Sul parterre di Piazza Affari tornano a mettersi in mostra le utility, con Enel in prima posizione con un balzo dell'1,41% che lo riavvicina alla soglia degli 8 euro. Tra i segni meno invece Eni che continua il momento di debolezza cedendo lo 0,38 per cento dopo la chiusura di settimana scorsa sui minimi dal 2016. Male anche Telecom Italia (-0,99%) complici le due sanzioni arrivate da Antitrust e garante della privacy. La tlc con ogni probabilità ricorrerà al TAR ed eventualmente al Consiglio di Stato e questo potrebbe richiedere diverso tempo per cui gli analisti di Equita non si aspettano un esborso durante l’anno e non escludono una sostanziale riduzione della sanzione al termine del procedimento.

Accelerazione nella seconda parte di giornata per Intesa Sanpaolo.
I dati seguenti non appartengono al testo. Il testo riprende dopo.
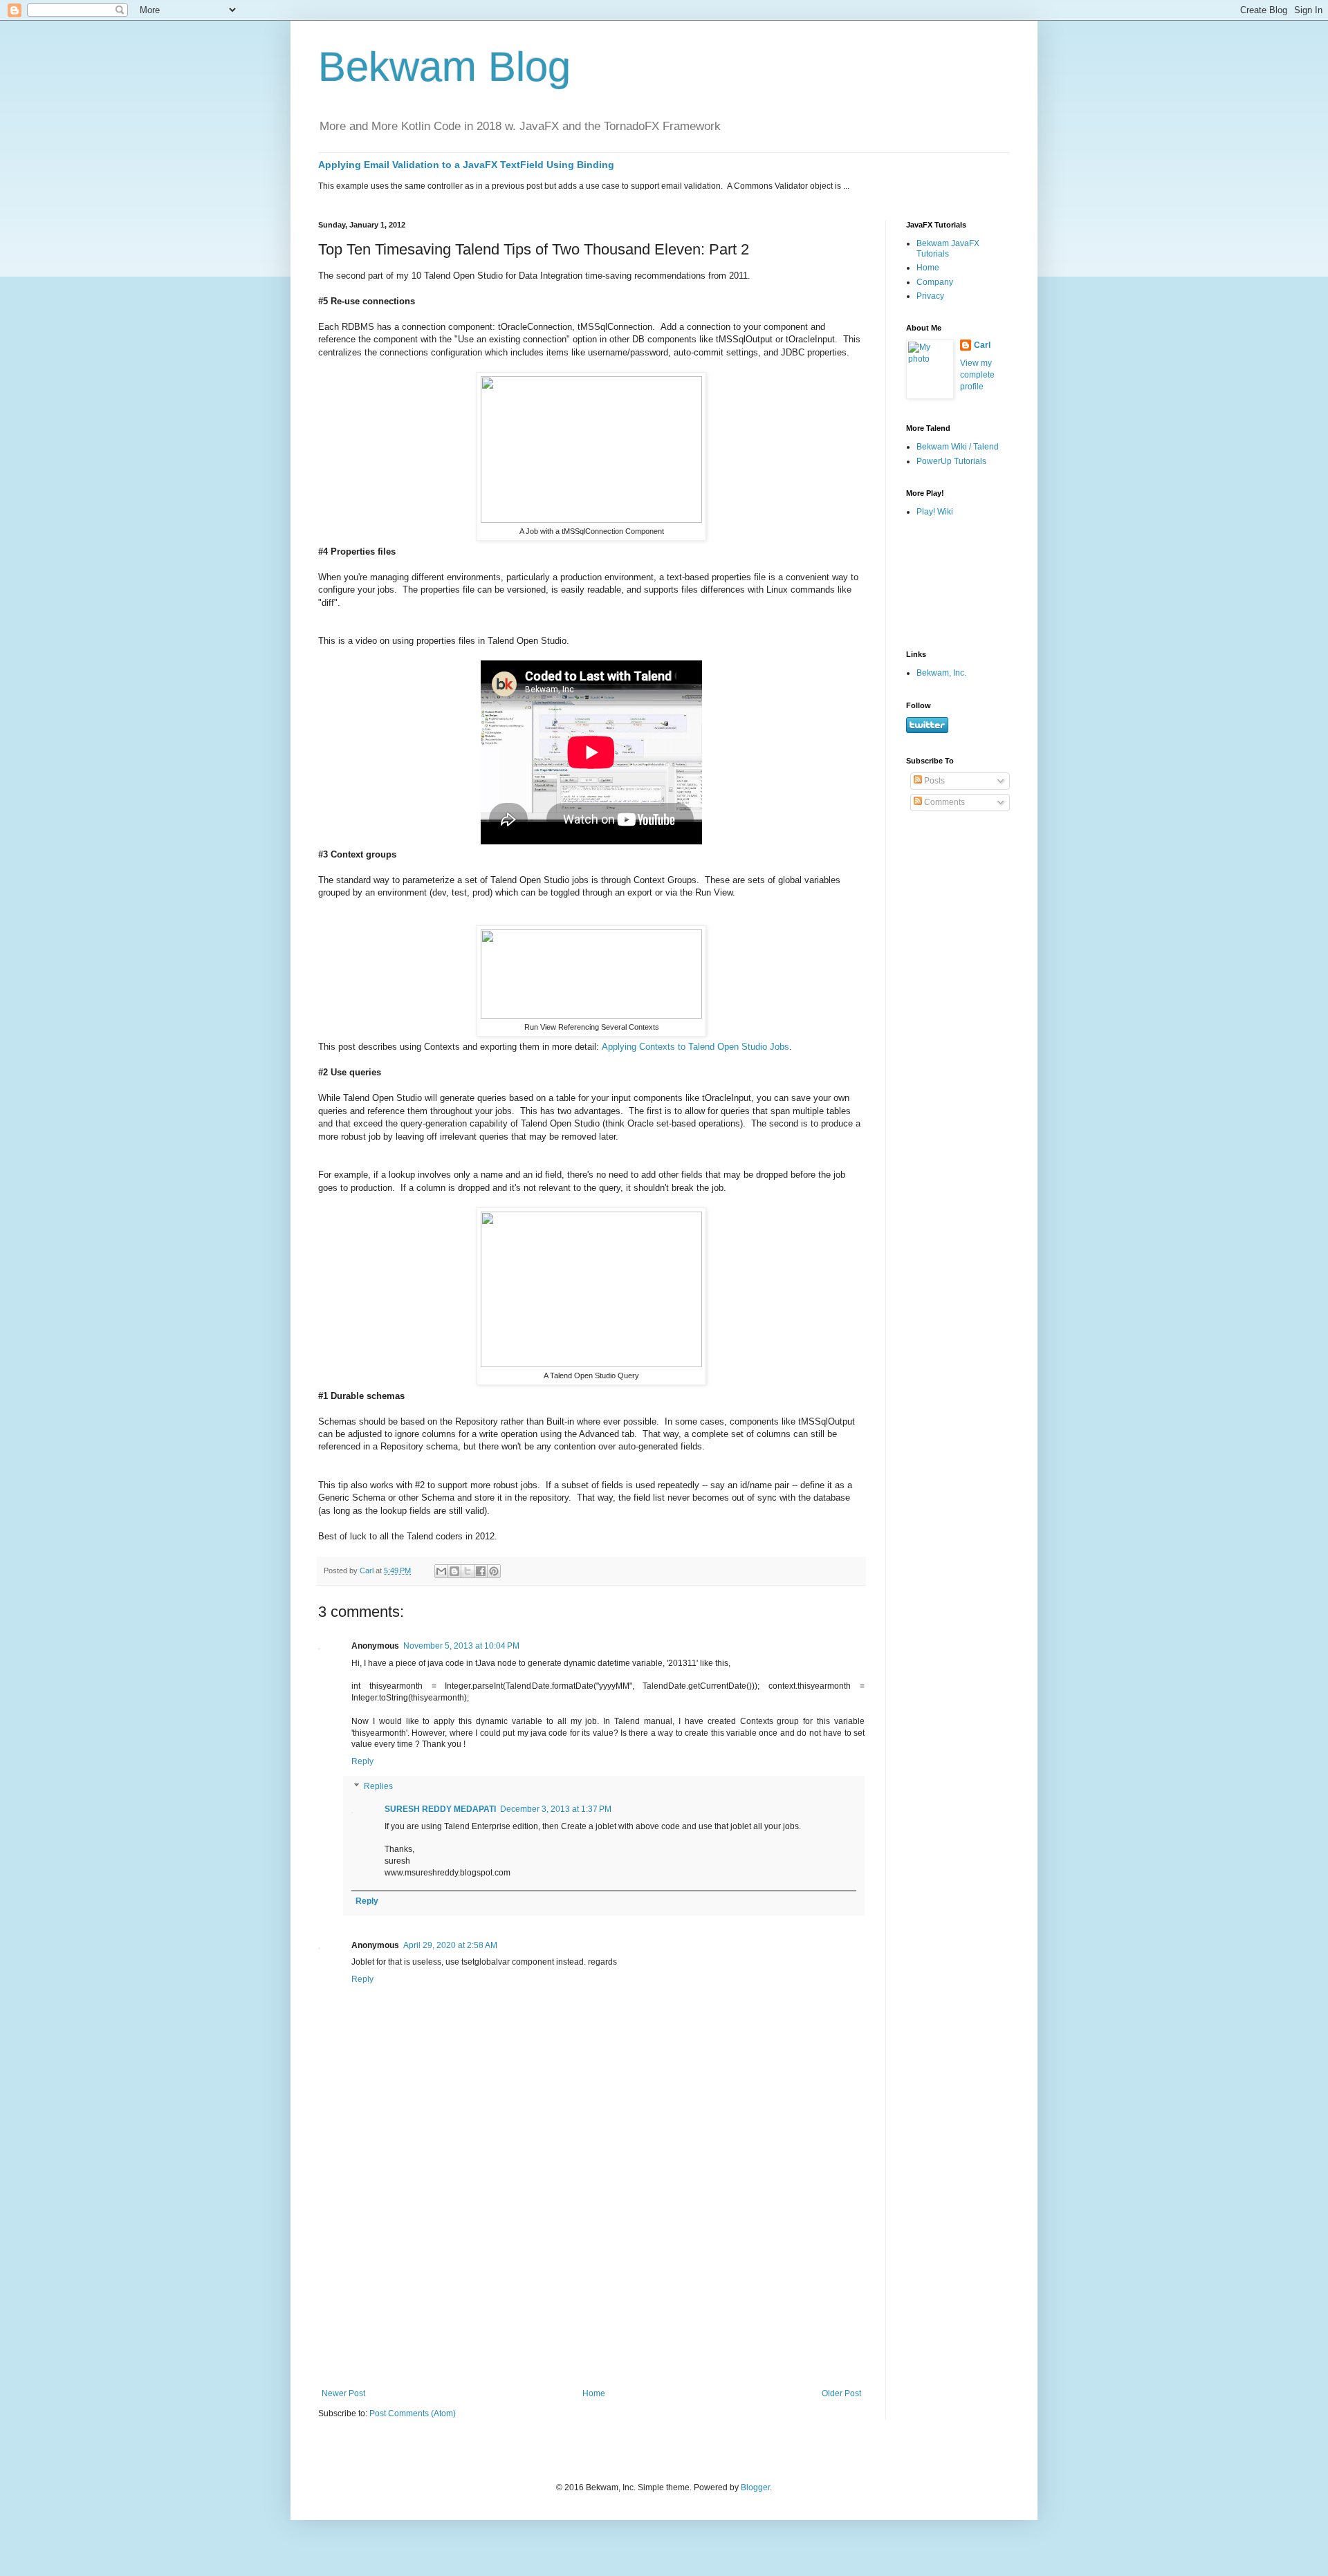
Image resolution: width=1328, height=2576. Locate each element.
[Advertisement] (591, 2284)
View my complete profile (977, 374)
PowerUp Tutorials (951, 461)
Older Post (841, 2393)
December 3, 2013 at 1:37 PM (555, 1809)
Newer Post (343, 2393)
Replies (378, 1786)
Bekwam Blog (444, 67)
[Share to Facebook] (481, 1571)
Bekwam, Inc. (941, 673)
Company (934, 282)
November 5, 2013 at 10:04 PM (461, 1646)
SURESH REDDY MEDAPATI (440, 1809)
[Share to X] (467, 1571)
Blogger (755, 2487)
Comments (943, 802)
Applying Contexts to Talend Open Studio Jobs (695, 1046)
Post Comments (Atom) (412, 2413)
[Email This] (441, 1571)
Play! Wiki (934, 512)
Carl (982, 345)
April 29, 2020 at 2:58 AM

Il titolo segna +1,76% a 2,285 euro, il miglior performer tra le banche. Le ultime indiscrezioni tornano a parlare della corsa per l'acquisto di Garanti Bank Romania, banca rumena che attualmente è controllata al 50% dalla spagnola BBVA. Stando a quanto riferisce Ziarul Financiar, quotidiano finanziario rumeno, sarebbero rimaste l'ungherese OTP e Intesa come offerenti finali per l'acquisto di Garanti BBVA Romania. Nei giorni scorsi la stampa italiana aveva parlato di una possibile operazione sui 400 milioni, entità che a detta degli analisti non avrebbe impatto rilevante sui ratio di vigilanza di Intesa Sanpaolo.

Tra le altre banche rialzi superiori all’1% per Banco BPM e Unicredit.
Seduta brillante per Nexi (+5,06%) sfruttando l’aria di M&A che si respira nel settore dei pagamenti elettronici. Infatti, Worldline acquista Ingenico e crea il quarto player al mondo nei servizi di pagamento elettronico, con 5,3 miliardi di ricavi proforma e 1,2 miliardi di Ebitda proforma. I cda di Worldline ed Ingenico, si legge nella nota, hanno deliberato una fusione delle società tramite un’OPA sulla totalità delle azioni Ingenico da parte di Worldline. Un'operazione che assegna un equity value a Ingenico di 7,8 miliardi (123 euro per azione): verranno corrisposte 11 azioni Worldline e 160,5 euro ogni 7 azioni Ingenico. La componente in azioni rappresenta l’81% dell’offerta e quella cash il 19%. In seguito al closing, gli azionisti Worldline deterranno il 65% della combined entity e quelli Ingenico il 35%.